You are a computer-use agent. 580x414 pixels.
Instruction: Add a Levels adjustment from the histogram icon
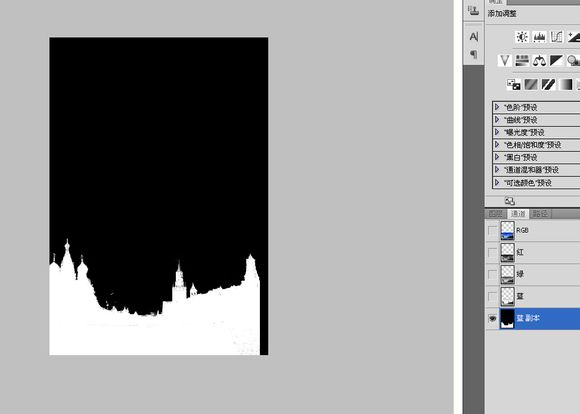click(x=539, y=37)
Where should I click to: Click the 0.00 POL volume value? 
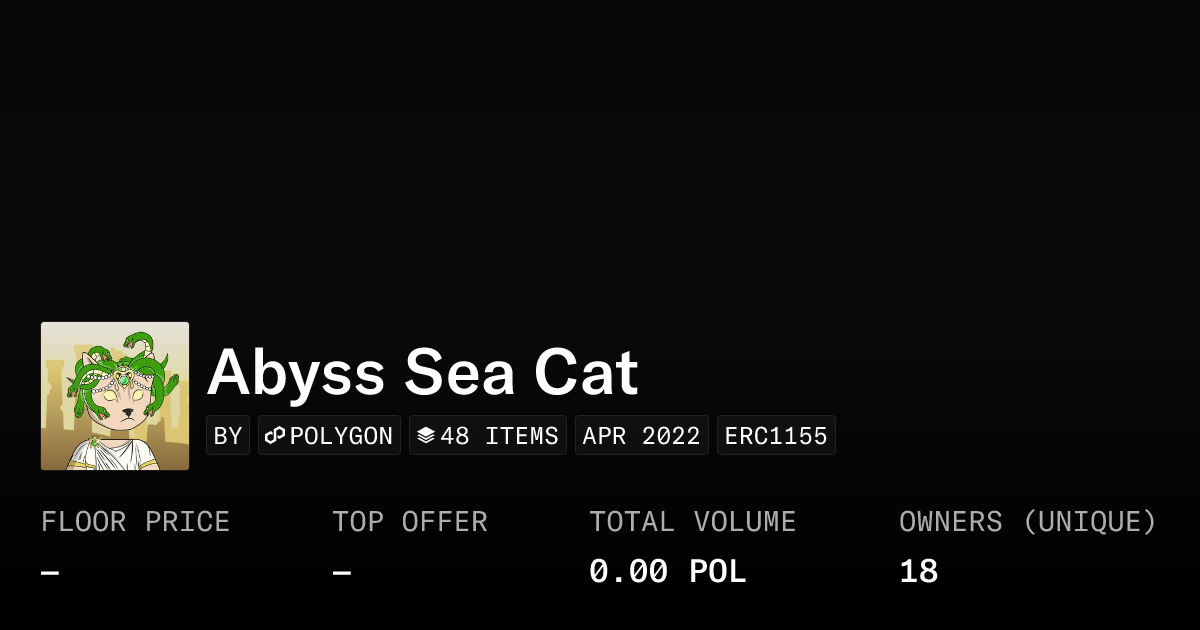[667, 572]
☆ ☆ ☆ ☆ ☆
WORK REQUIRED:
Lines from the one with "Instruction: Add a" through the final line of the listing above: copy them exactly, both ends included, and omit every picture.

SOLUTION TO THE EXERCISE:
Instruction: Add a Levels adjustment from the histogram icon
click(x=539, y=37)
Where should I click to: Click the 0.00 POL volume value? 
[667, 572]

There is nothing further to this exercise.